» TASK DETAILS
Give the records again in full, exactly as they are.

%%

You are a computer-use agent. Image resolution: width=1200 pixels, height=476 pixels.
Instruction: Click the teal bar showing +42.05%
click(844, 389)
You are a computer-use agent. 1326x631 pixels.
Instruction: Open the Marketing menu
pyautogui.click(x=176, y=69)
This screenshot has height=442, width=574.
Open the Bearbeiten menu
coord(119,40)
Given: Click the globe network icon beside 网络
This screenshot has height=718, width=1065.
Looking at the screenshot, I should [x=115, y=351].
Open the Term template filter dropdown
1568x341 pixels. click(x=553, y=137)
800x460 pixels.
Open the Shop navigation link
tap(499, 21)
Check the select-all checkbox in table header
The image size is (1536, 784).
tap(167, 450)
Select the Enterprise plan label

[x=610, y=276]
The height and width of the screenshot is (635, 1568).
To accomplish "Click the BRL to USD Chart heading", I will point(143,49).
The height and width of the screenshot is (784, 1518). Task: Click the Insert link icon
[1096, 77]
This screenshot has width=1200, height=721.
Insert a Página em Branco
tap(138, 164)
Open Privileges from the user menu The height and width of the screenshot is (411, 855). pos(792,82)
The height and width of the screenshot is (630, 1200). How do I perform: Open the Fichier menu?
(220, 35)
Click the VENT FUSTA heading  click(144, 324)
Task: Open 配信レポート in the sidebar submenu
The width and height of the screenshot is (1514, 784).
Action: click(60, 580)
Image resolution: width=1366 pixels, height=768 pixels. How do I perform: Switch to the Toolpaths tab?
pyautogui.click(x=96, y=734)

%%

» RESPONSE BOX
You are a computer-use agent. Image resolution: width=1200 pixels, height=476 pixels.
Instruction: Click the teal bar showing +42.05%
click(844, 389)
You are a computer-use agent. 1326x631 pixels.
Instruction: Open the Marketing menu
pyautogui.click(x=176, y=69)
This screenshot has height=442, width=574.
Open the Bearbeiten menu
coord(119,40)
Given: Click the globe network icon beside 网络
This screenshot has height=718, width=1065.
Looking at the screenshot, I should [x=115, y=351].
Open the Term template filter dropdown
1568x341 pixels. click(x=553, y=137)
800x460 pixels.
Open the Shop navigation link
tap(499, 21)
Check the select-all checkbox in table header
The image size is (1536, 784).
tap(167, 450)
Select the Enterprise plan label

[x=610, y=276]
The height and width of the screenshot is (635, 1568).
To accomplish "Click the BRL to USD Chart heading", I will point(143,49).
The height and width of the screenshot is (784, 1518). Task: Click the Insert link icon
[1096, 77]
This screenshot has width=1200, height=721.
Insert a Página em Branco
tap(138, 164)
Open Privileges from the user menu The height and width of the screenshot is (411, 855). pos(792,82)
The height and width of the screenshot is (630, 1200). How do I perform: Open the Fichier menu?
(220, 35)
Click the VENT FUSTA heading  click(144, 324)
Task: Open 配信レポート in the sidebar submenu
The width and height of the screenshot is (1514, 784).
Action: click(60, 580)
Image resolution: width=1366 pixels, height=768 pixels. How do I perform: Switch to the Toolpaths tab?
pyautogui.click(x=96, y=734)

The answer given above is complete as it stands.